Anne, baba, bakıcı, anneanne veya babaanne çocuğa empati duygusunu geliştirebilirse; gün içinde yaşanabilecek sorunları daha hızlı çözüme ulaştırabilir.

Yemek yemeyi reddediyorsa, o an hissettiğini analiz etmeye çalışın.

Neye kızmış olabilir?

Neden masaya gelmek istemiyor?

Neden yemeyi ağzından çıkardı?

Belki onu oyunundan hızlıca aldınız ve masaya oturttunuz. Oysa ki oyunu henüz bitmemişti ve sevdiği arabasını bir daha tünelden geçirecekti. Belki de annesiyle sabah vedalaşamadığı için biraz kızgın ve sizin bu duygusunu telafi etmenizi bekliyor. Daha üzgünlüğü geçmeden onu masaya oturttunuz ve onu anlamadığınız için sinirli.

Ne kadar önemli, değil mi?

Neleri birçok kez gözden kaçırmışsınız…

Bu tür örnekleri sıklıkla gözlemliyoruz. Bunu iyi gözlemlediğimiz için yemek zamanlarını bir sorun

olmaktan çıkarabiliyoruz. Siz de bunu başarabilirsiniz.

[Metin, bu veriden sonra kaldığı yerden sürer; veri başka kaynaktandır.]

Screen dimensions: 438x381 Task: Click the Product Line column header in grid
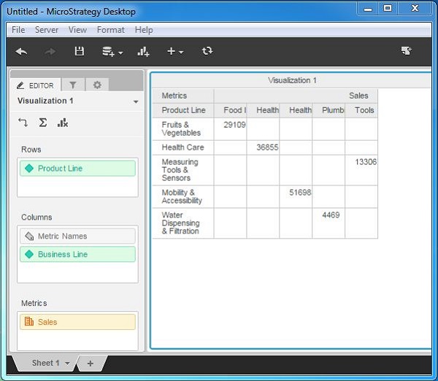coord(183,110)
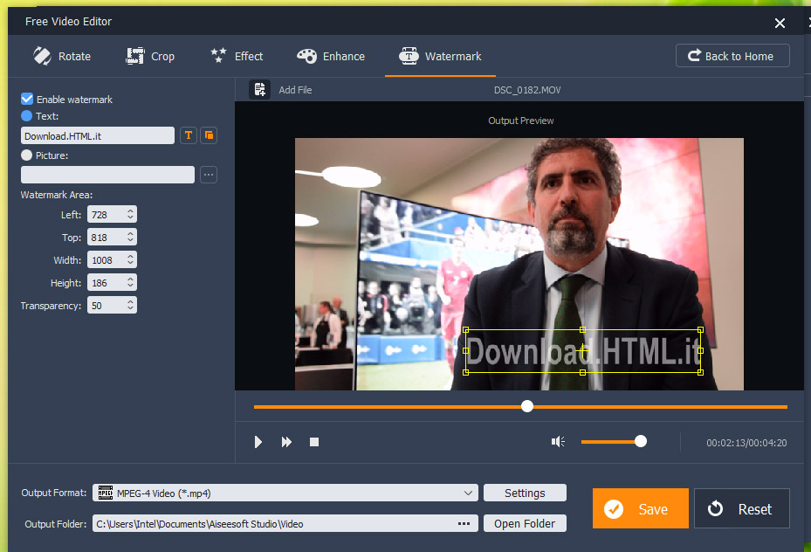The height and width of the screenshot is (552, 811).
Task: Click the text font T icon
Action: click(188, 135)
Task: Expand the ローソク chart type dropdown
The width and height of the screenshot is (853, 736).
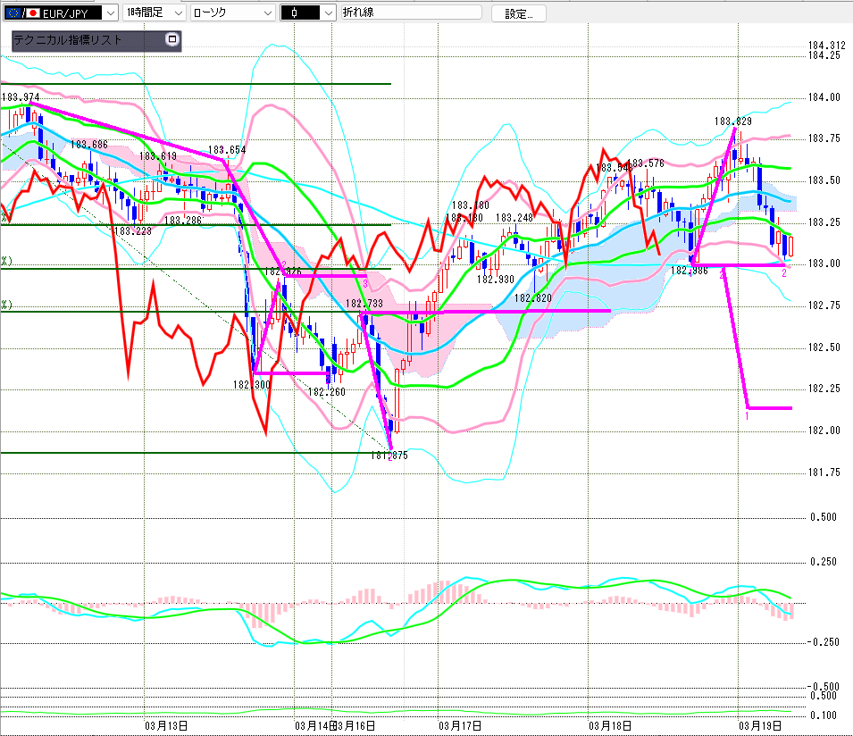Action: point(266,13)
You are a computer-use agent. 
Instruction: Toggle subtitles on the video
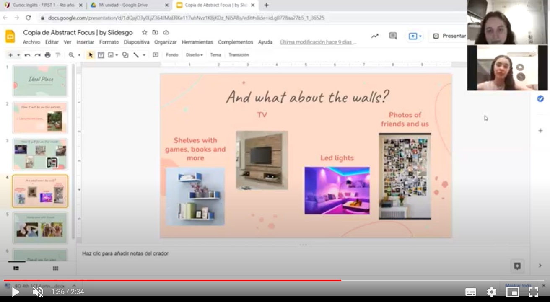(x=471, y=292)
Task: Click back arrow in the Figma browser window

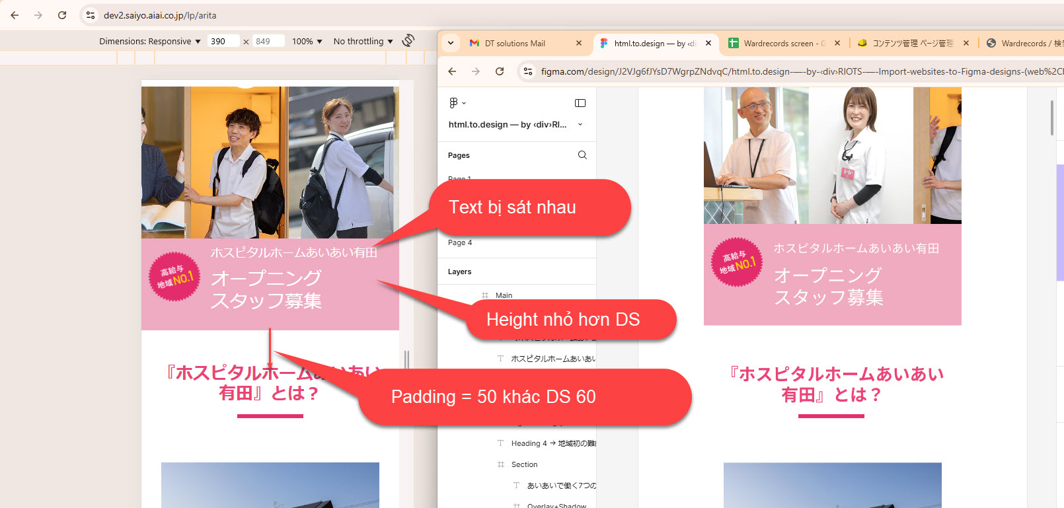Action: click(x=452, y=71)
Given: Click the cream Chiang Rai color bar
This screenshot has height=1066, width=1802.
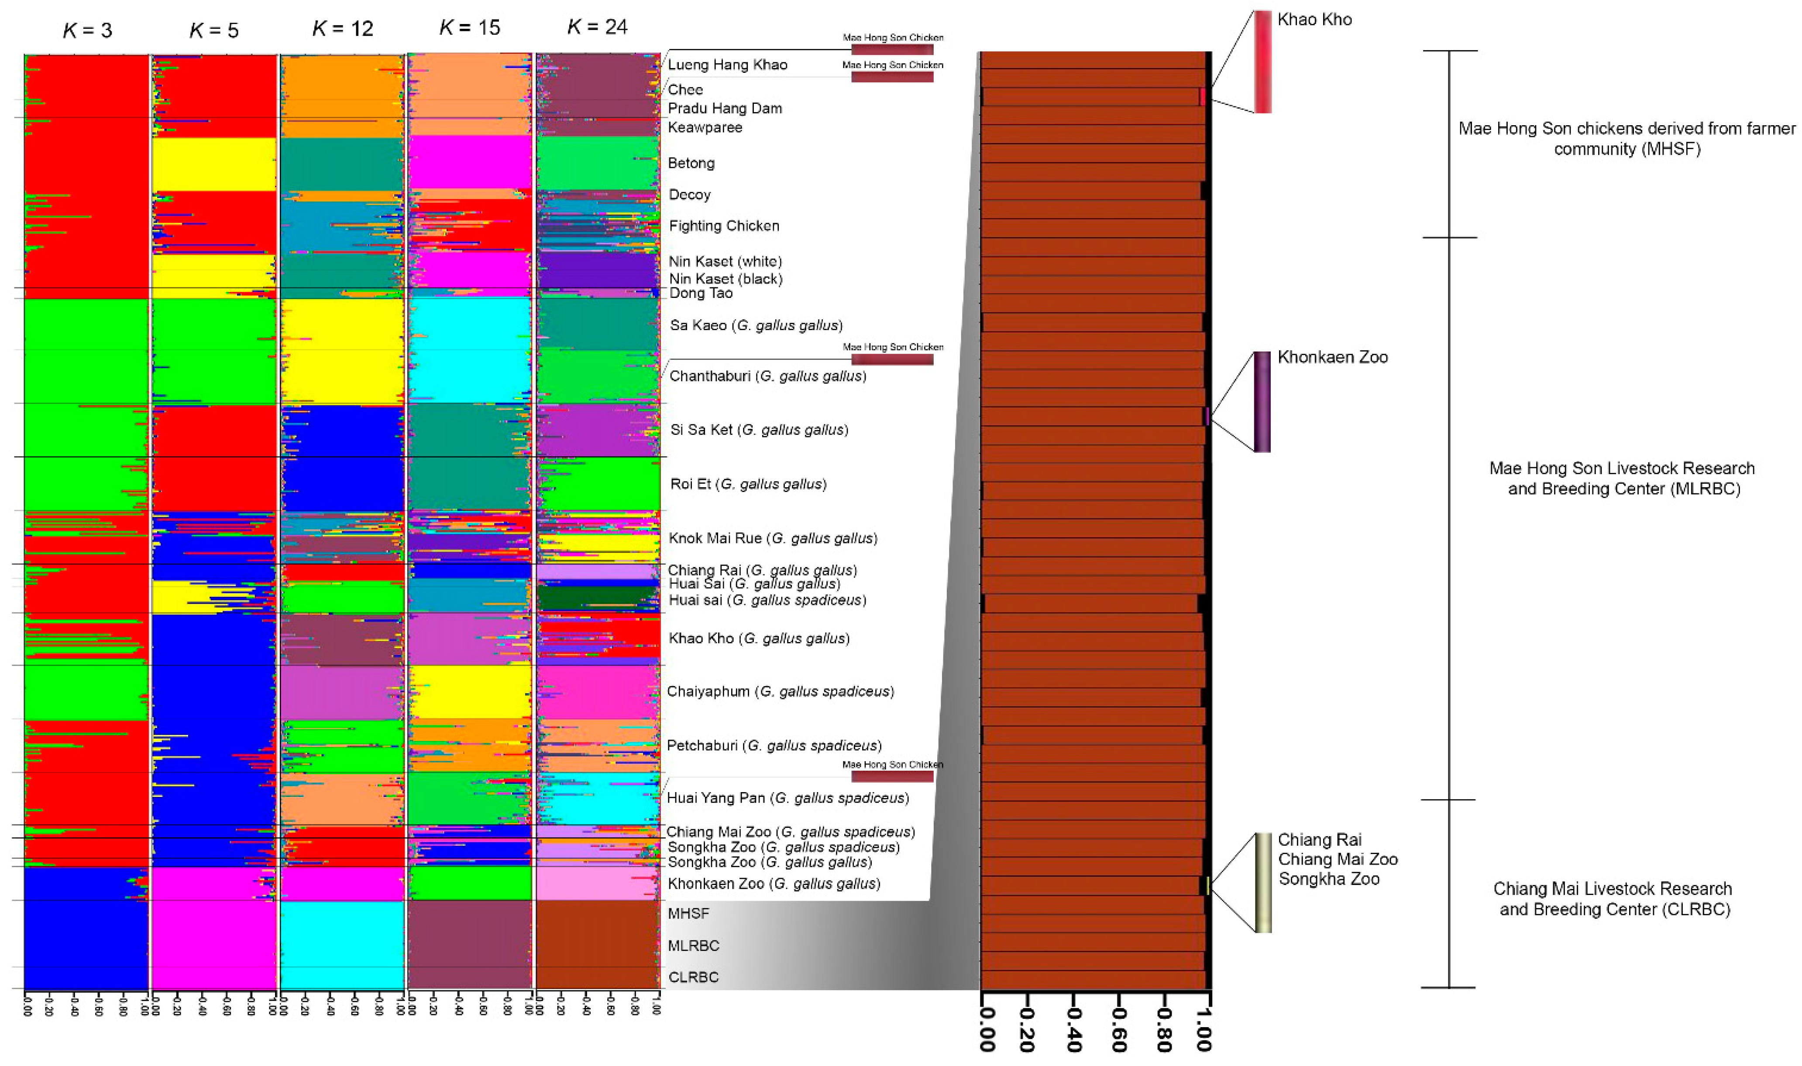Looking at the screenshot, I should (1263, 882).
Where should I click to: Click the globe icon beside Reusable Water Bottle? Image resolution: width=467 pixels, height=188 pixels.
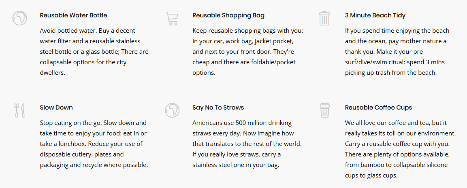pos(19,18)
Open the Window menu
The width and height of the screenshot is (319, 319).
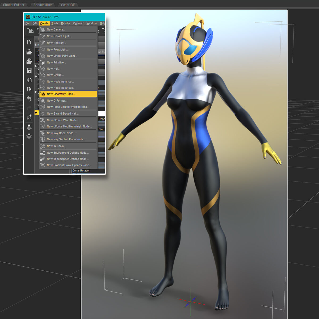tap(91, 23)
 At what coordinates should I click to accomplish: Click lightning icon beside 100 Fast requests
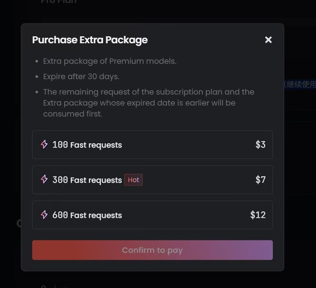coord(44,144)
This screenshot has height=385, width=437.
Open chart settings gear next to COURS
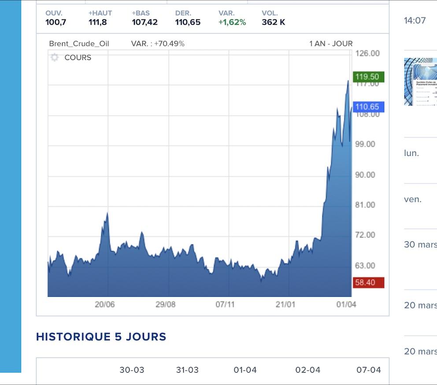[54, 58]
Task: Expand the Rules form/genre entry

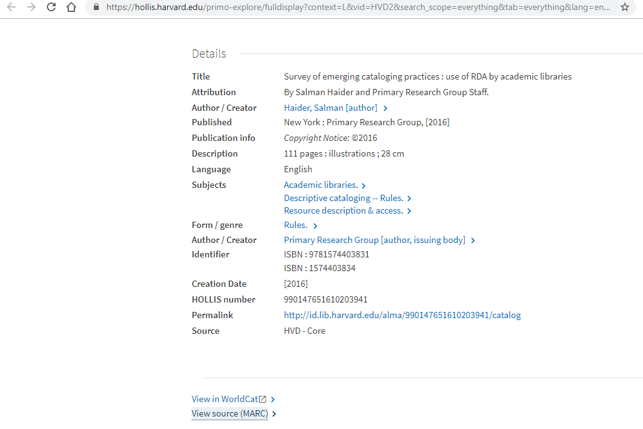Action: pos(316,225)
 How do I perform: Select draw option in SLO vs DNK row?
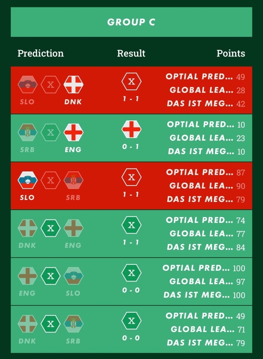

Ona empati yapın ve çözümlerinizi geliştirmeye başlayın.

Eşlerin birbiriyle olan ilişkisinde de durum böyledir. Eşiniz kapıdan içeri girdi, sofraya oturdu ve sizinle konuşmuyor; siz de onun sizinle ilgilenmediği kanısına varabilir, buna bağlı olarak üzülebilir ve susmayıp sinirlenebilirsiniz.

Oysa önce bir empati yapalım ve neden böyle olabilir bir düşünelim. Belki işte bazı sorunlar yaşadı, belki o ayın ödemeleri yetişmedi. Böylece anlayarak onu mutlu edebilir, kendinizi de fazla üzmemeyi becerebilmiş olursunuz.